While all dieting should be done with the approval of a doctor or health practitioner, it is also important to find the diet that fits your lifestyle and that’s sustainable. Diets meant for significant weight loss like the keto diet and South Beach are best practiced in the short term, while going vegan or cutting calories can be integrated into your daily life for the long haul.
South Beach. The South Beach diet is a three-phase low-carb, low-fat and high-protein diet created in the mid-90s. The first phase is extremely low in fat and carbs. However, restrictions lessen during the next two phases, which opens the dieter up to the option of adding processed foods as long as the protein intake remains high. Caveat: The restriction of saturated fats along with the use of processed vegetable and seed oils could lead to health problems.

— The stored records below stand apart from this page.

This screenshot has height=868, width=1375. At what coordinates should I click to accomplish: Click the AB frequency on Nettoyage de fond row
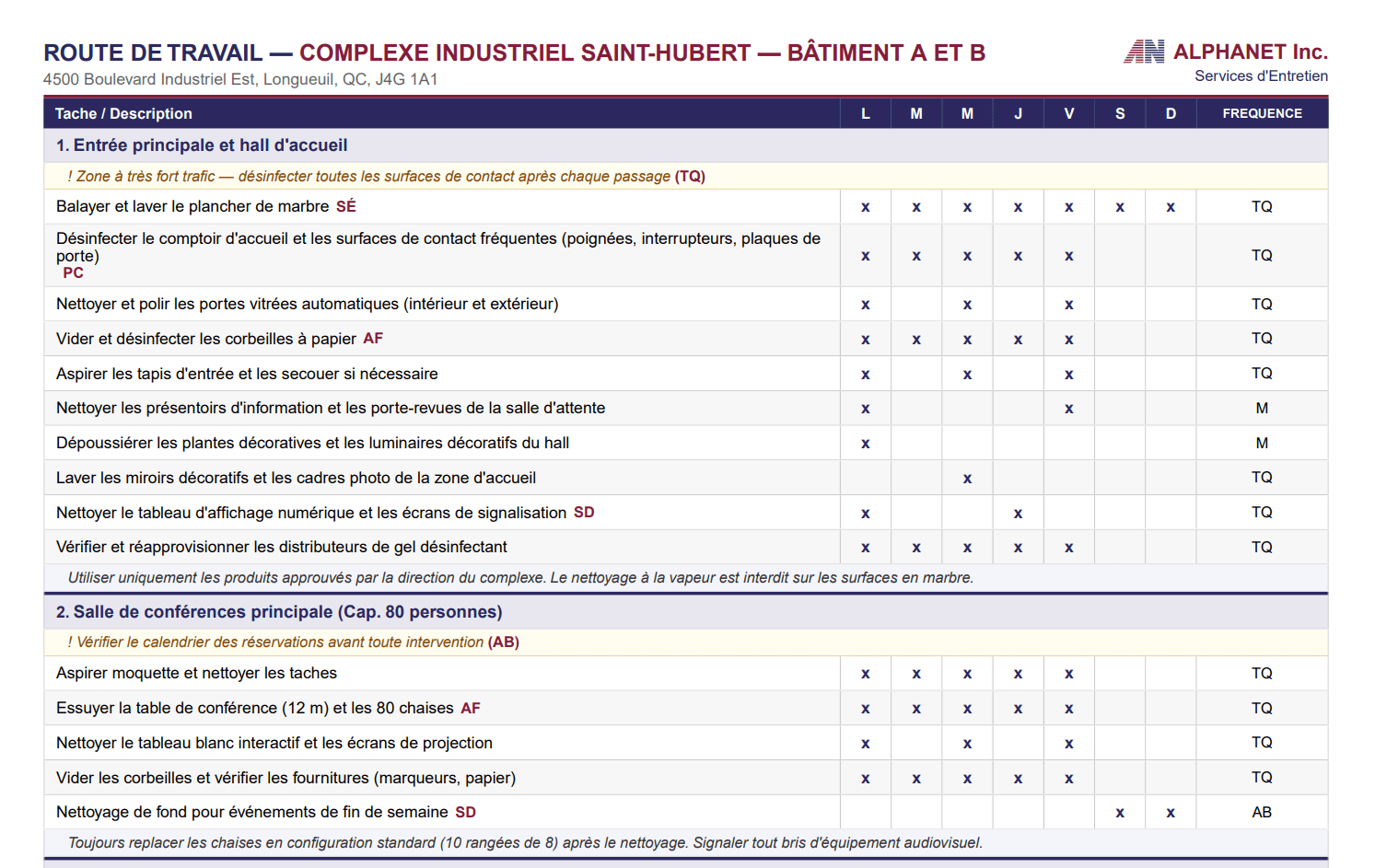[x=1262, y=812]
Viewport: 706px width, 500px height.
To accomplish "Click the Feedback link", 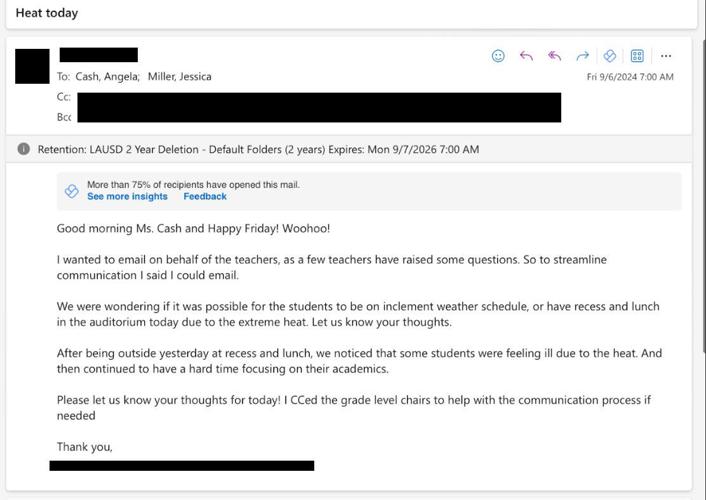I will pyautogui.click(x=205, y=197).

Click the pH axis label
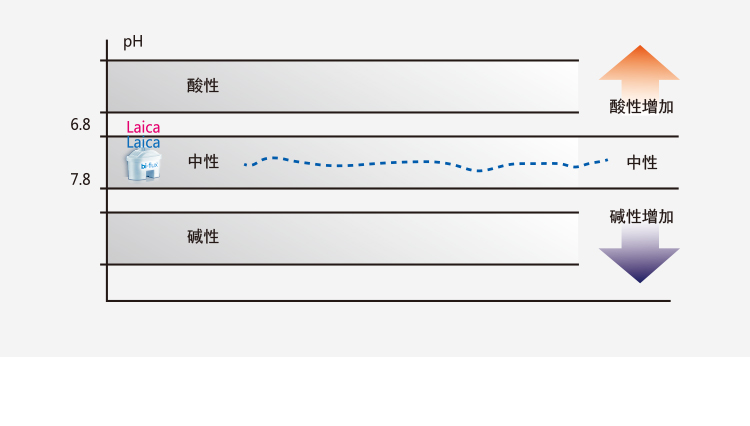coord(133,43)
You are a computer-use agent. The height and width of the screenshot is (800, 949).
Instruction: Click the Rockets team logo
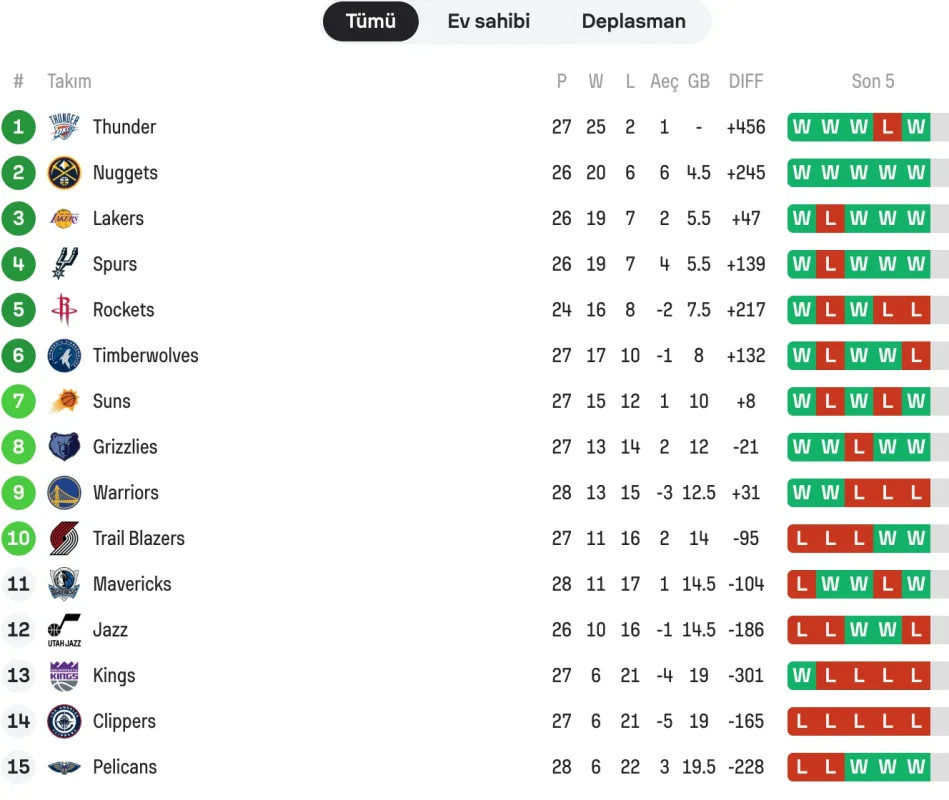[x=64, y=310]
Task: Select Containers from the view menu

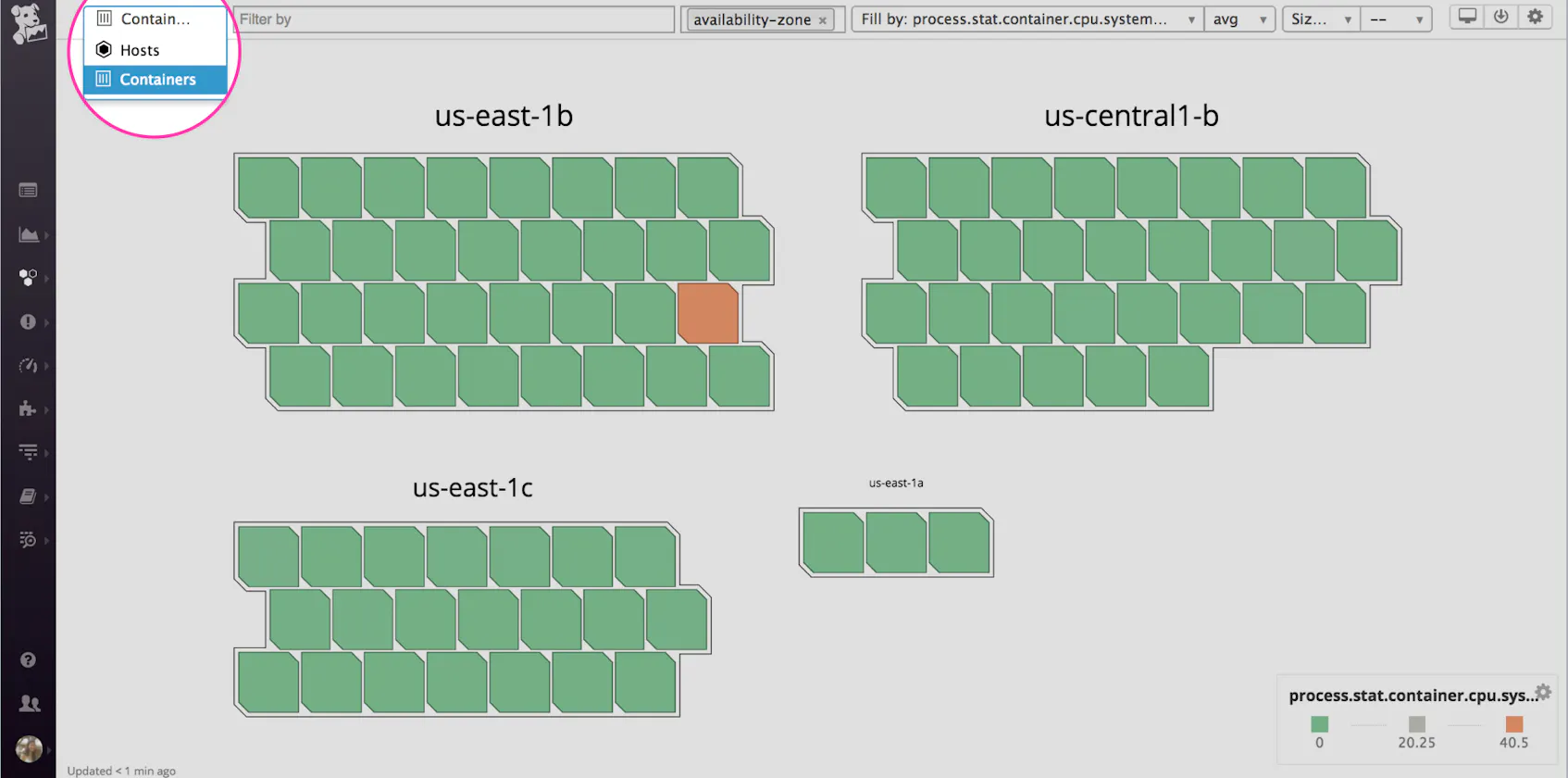Action: (x=157, y=80)
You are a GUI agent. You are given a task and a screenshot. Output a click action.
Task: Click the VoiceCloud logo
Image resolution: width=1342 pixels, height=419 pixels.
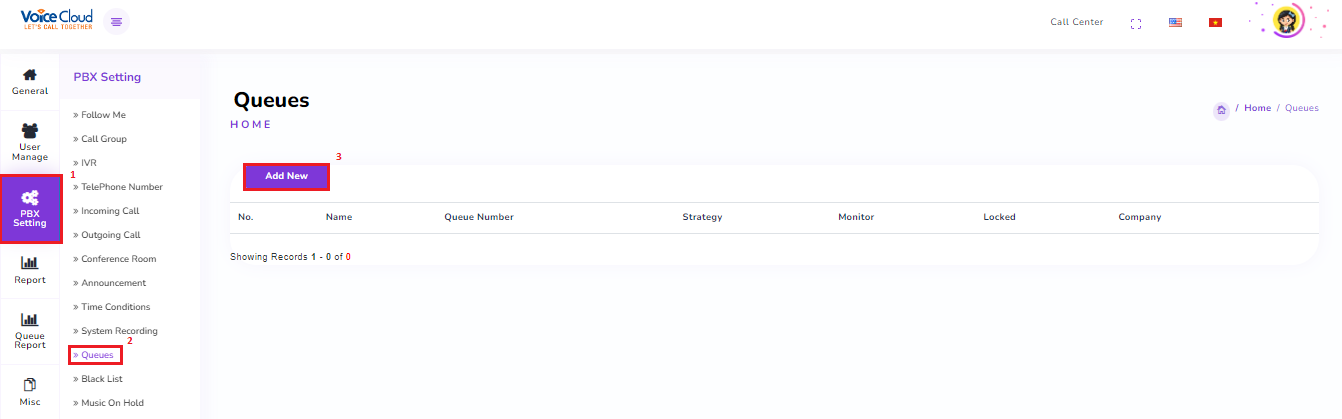tap(56, 20)
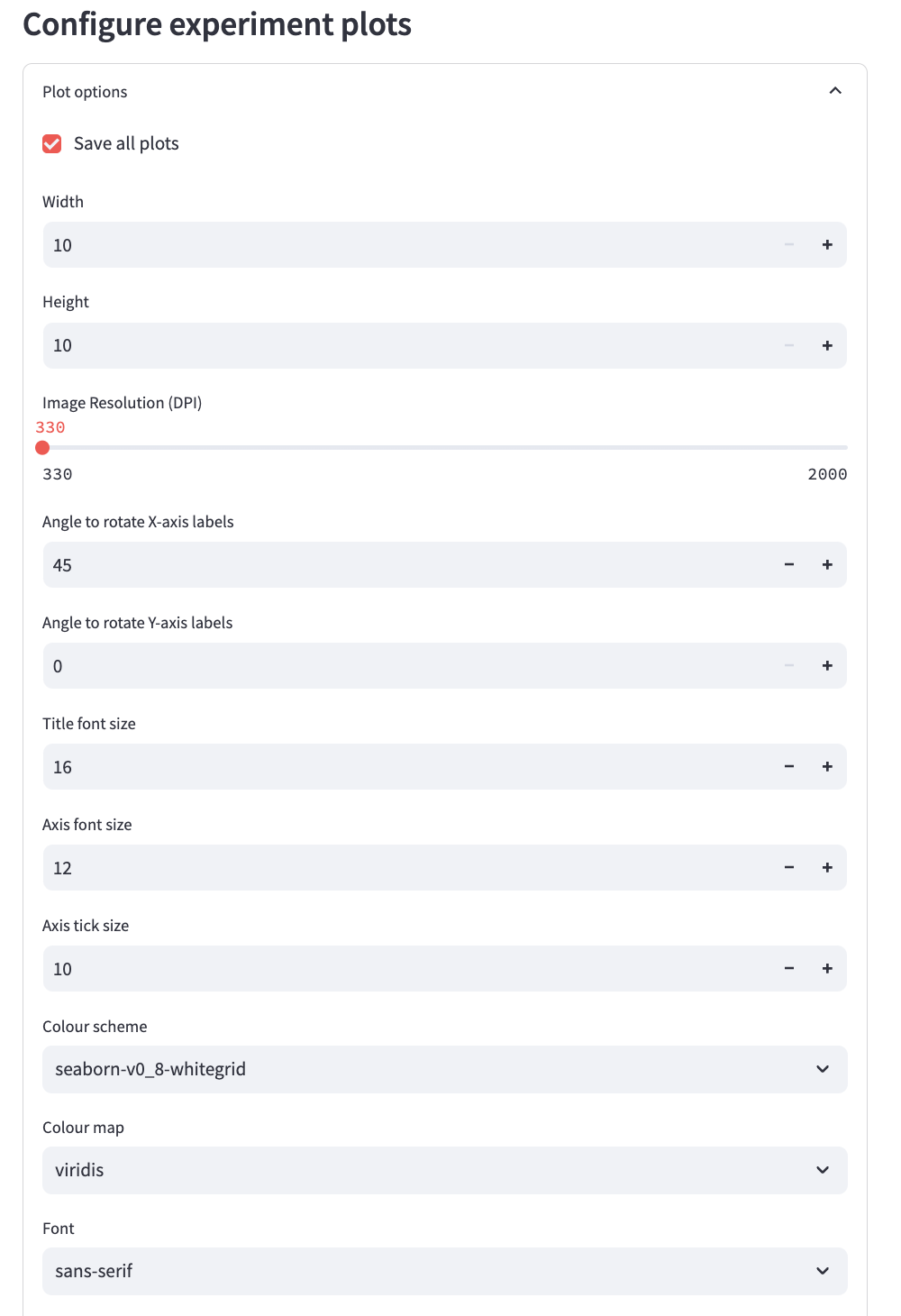
Task: Increase the Title font size
Action: click(x=827, y=767)
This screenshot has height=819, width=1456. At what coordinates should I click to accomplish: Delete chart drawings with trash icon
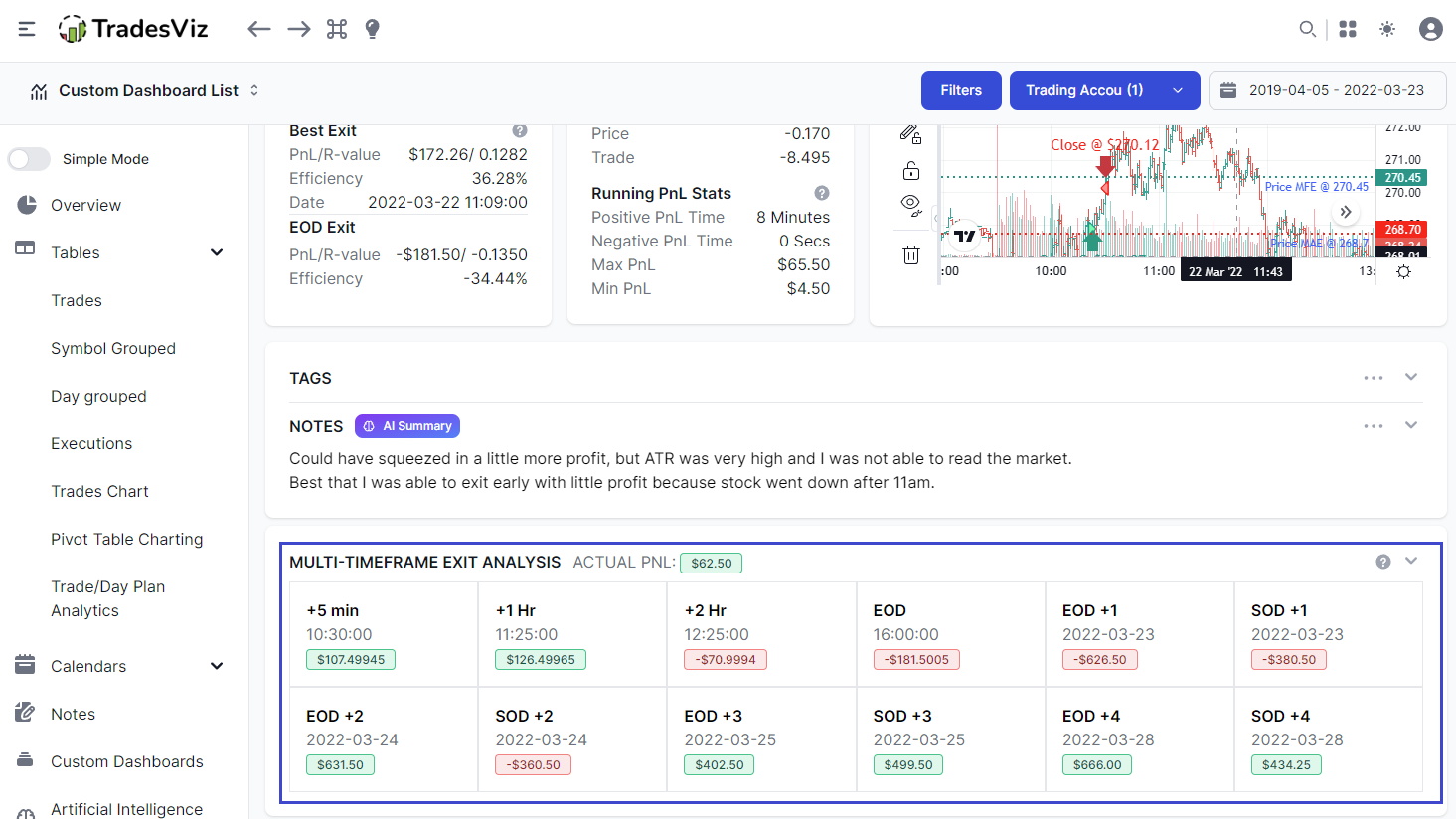pos(910,255)
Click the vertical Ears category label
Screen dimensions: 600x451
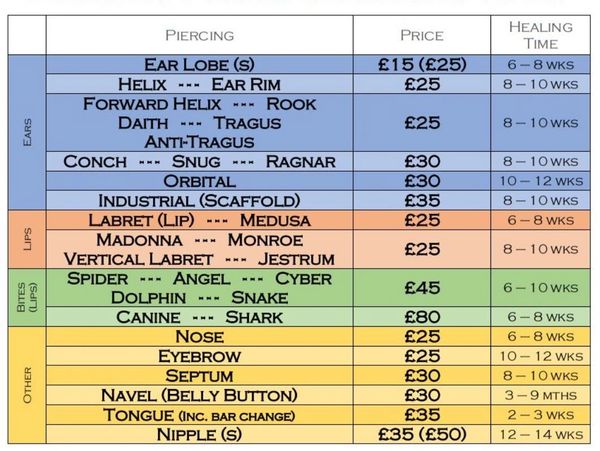coord(27,132)
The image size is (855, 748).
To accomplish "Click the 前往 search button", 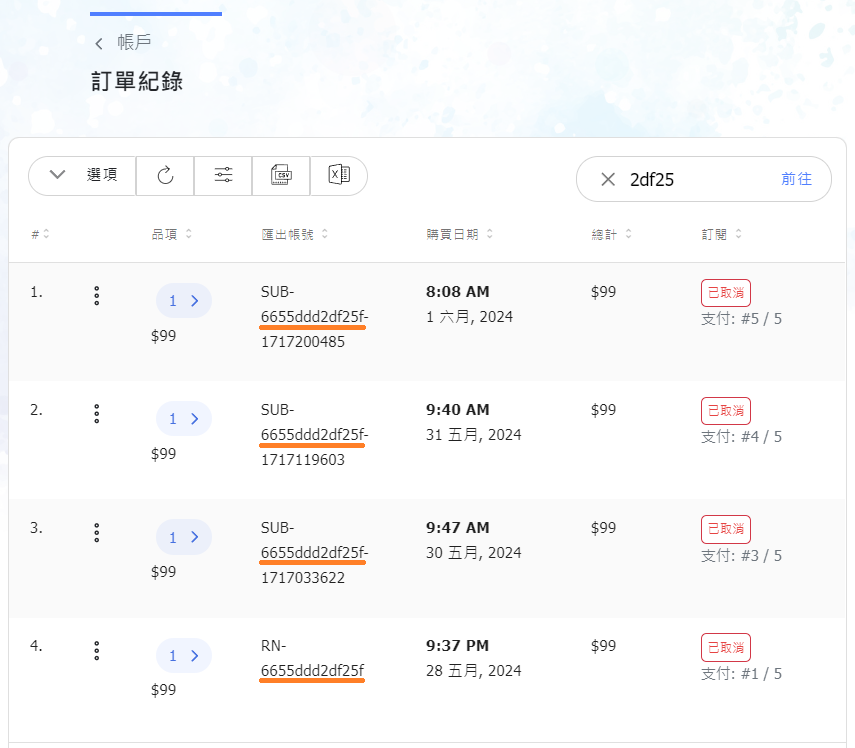I will (x=796, y=179).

Atkins. A staple of weight-loss culture, Atkins has been around since the 1970s. It is comprised of four stages and a two-week introductory period. The first two weeks limits carbs to 20 grams a day. Following that, dieters can add carbs back into their diet 5 grams at a time to help discover their body’s ideal carbohydrate level for losing and maintaining weight. Atkins is thought to be one of the most effective ways to lose weight. However, keep in mind that many foods allowed on the Atkins diet are high in saturated fats.
Vegan. The vegan diet can be both healthy and unhealthy depending upon how it’s implemented. Since vegans cut out all animal products, it can become easy to rely on processed foods and beverages, which makes losing weight difficult and unlikely. However, if the vegan diet is undertaken with whole foods, the amount of weight loss can be impressive and sustainable — in addition to the proclaimed ethical benefits.
Keto. Going keto has become increasingly popular. The ketogenic diet aims to promote weight loss through the lowering of insulin levels and making ketones, acidic chemicals made in the liver, the body’s primary fuel source as opposed to sugars. The keto diet could also reduce inflammatory markers and disease risk factors in people who are overweight. However, too much ketone buildup in the blood can be dangerous, so you shouldn’t switch to a keto diet for long periods of time.
Before starting any new diet, talk to your doctor to see what’s right for you.